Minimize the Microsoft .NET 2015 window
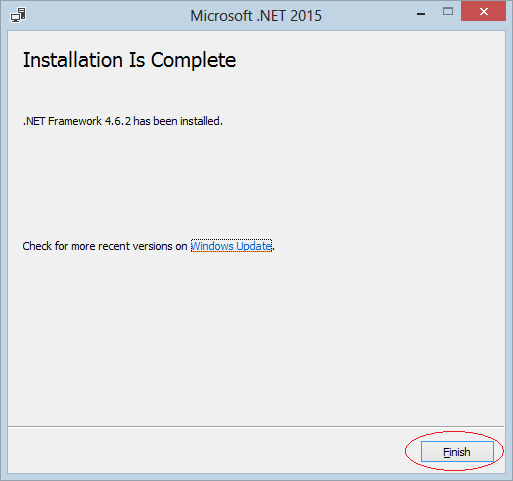point(421,14)
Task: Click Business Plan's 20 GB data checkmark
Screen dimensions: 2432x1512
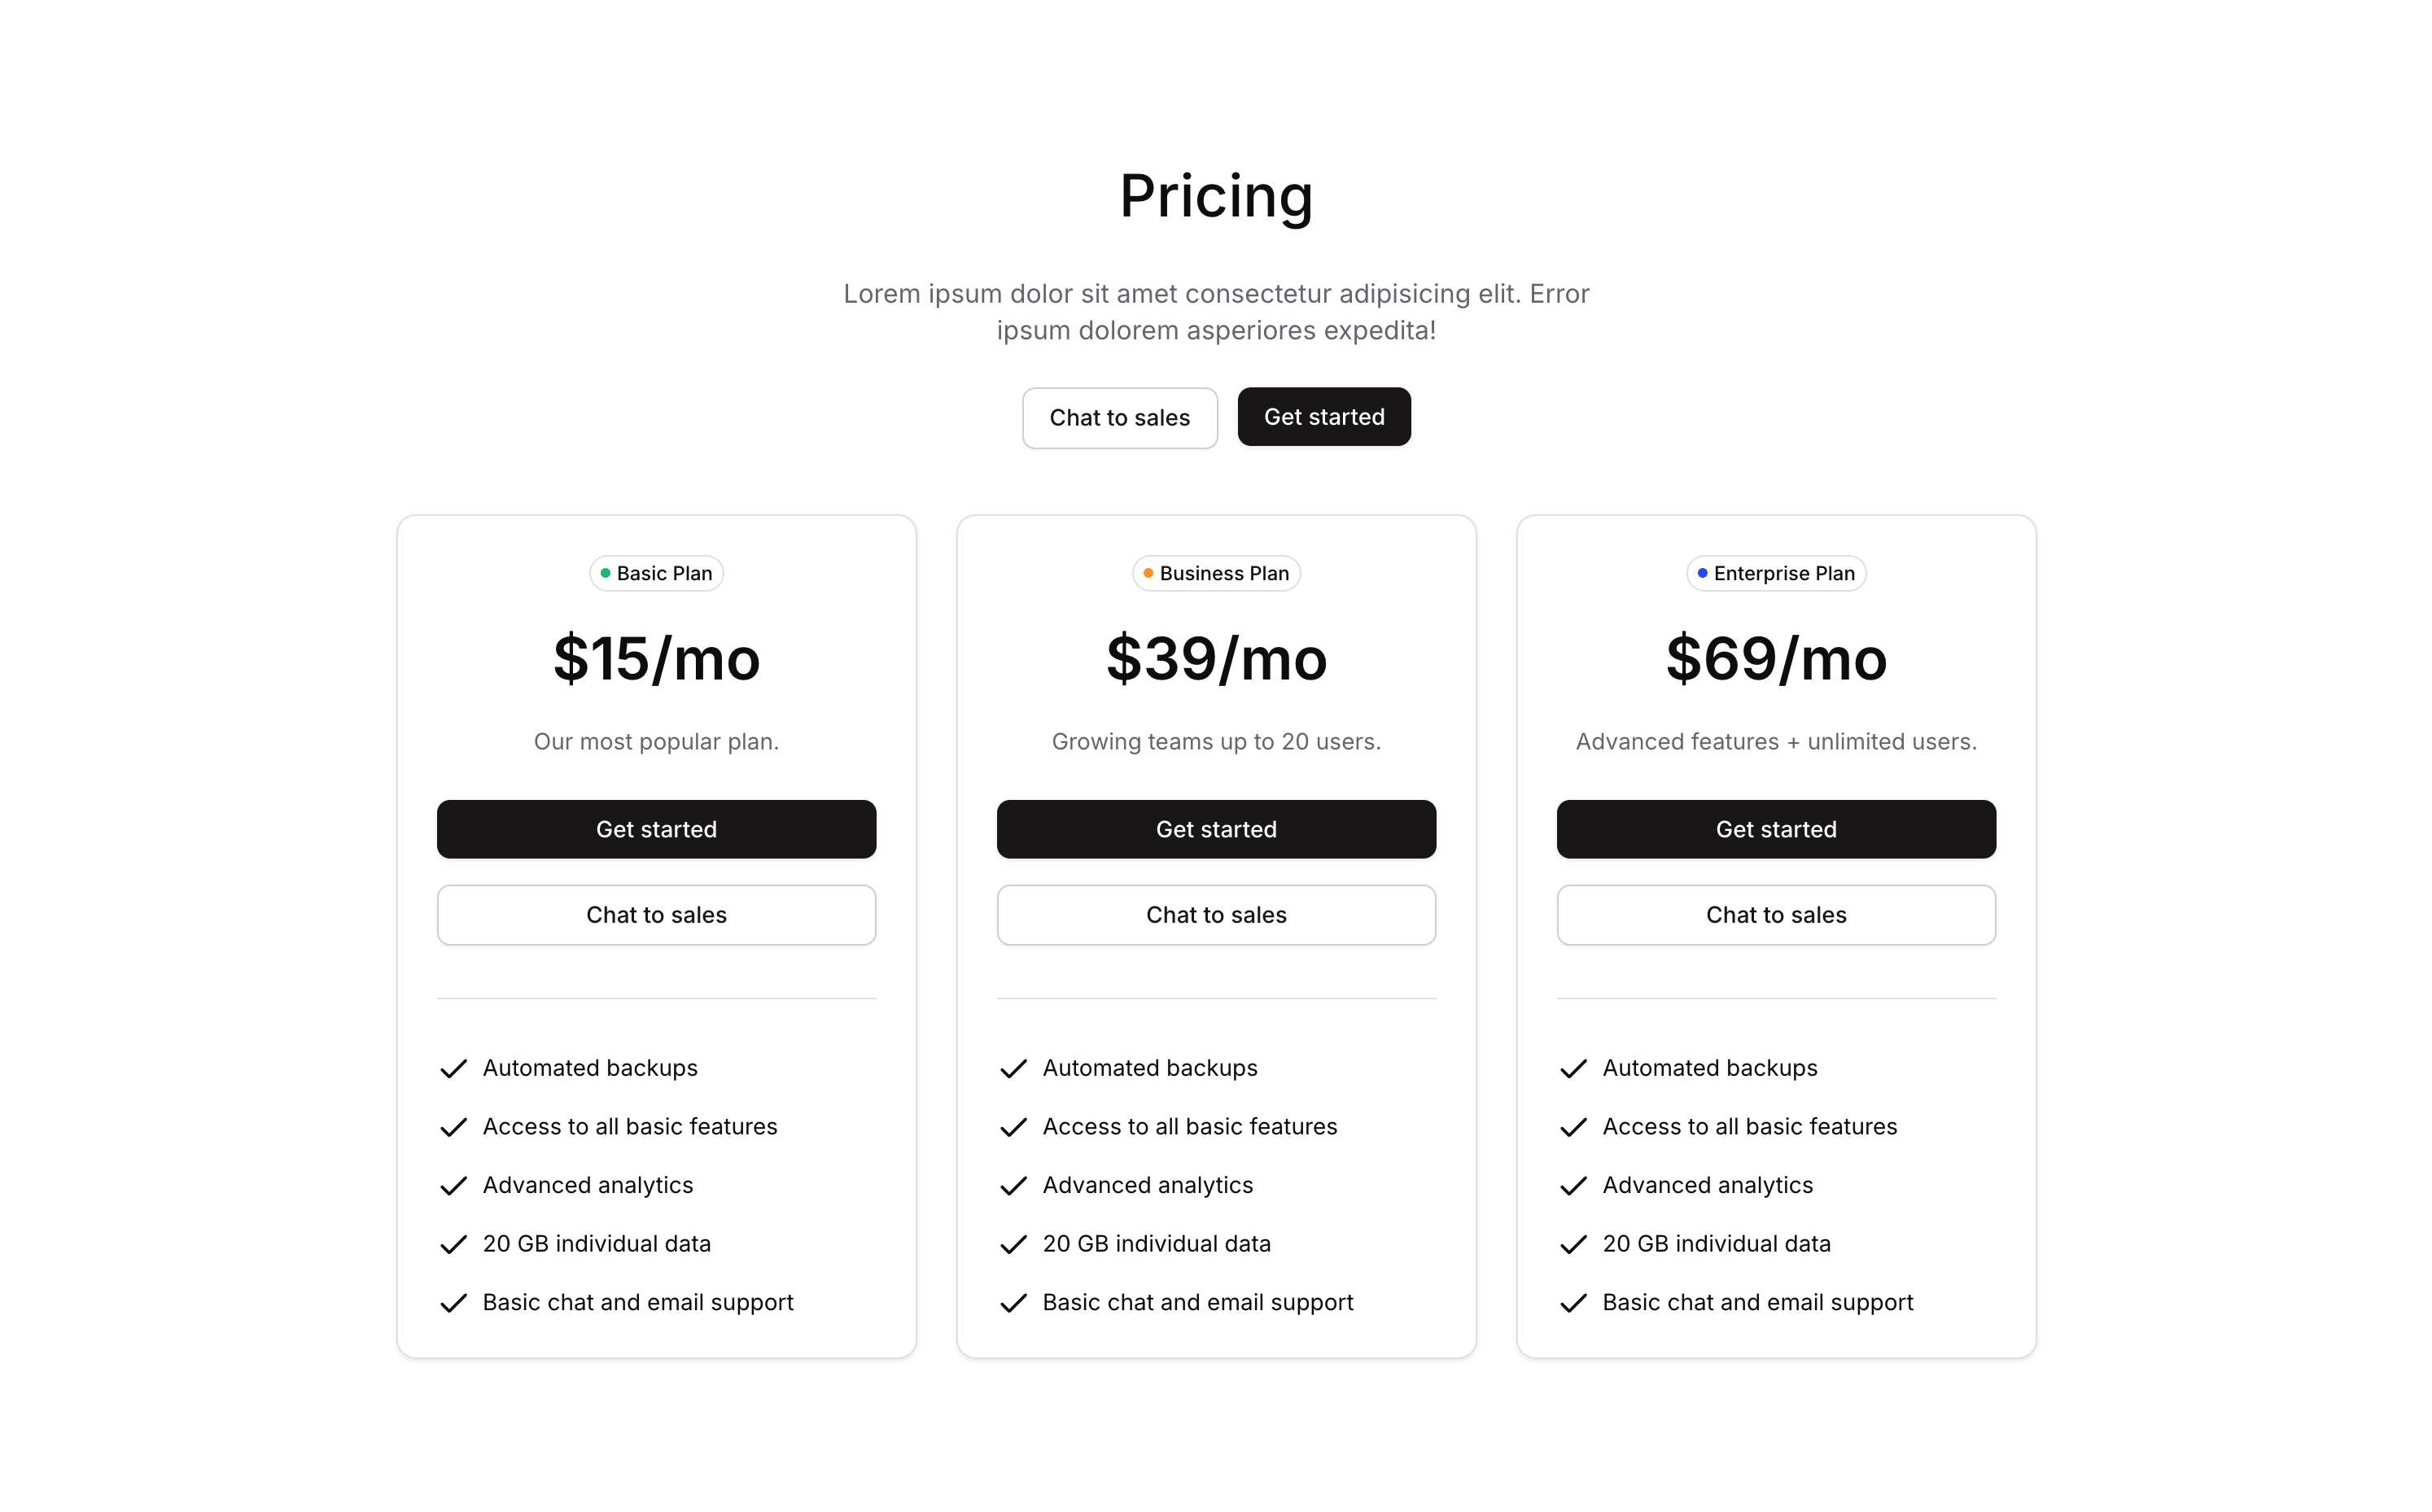Action: [1013, 1244]
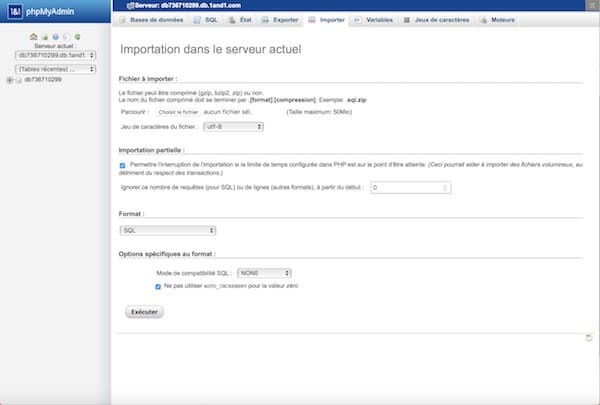Go to the Variables tab
The height and width of the screenshot is (405, 600).
point(373,19)
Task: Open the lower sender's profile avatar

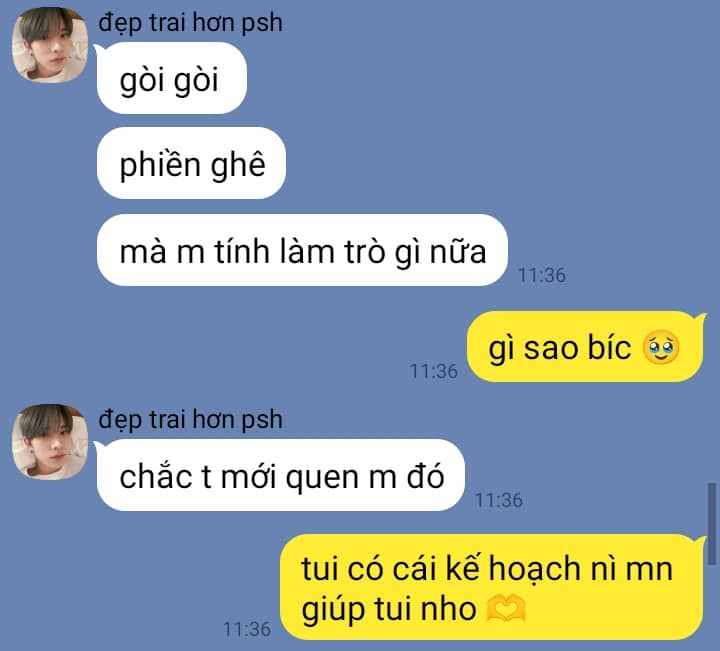Action: (50, 442)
——
TASK BRIEF: Give back each line above exactly, with pictures dropped.

RESPONSE BELOW:
Minimize the Microsoft .NET 2015 window
point(421,14)
Task: Click Business Plan's 20 GB data checkmark
Screen dimensions: 2432x1512
Action: [1013, 1244]
Go to the Variables tab
The height and width of the screenshot is (405, 600).
point(373,19)
Task: Open the lower sender's profile avatar

Action: (50, 442)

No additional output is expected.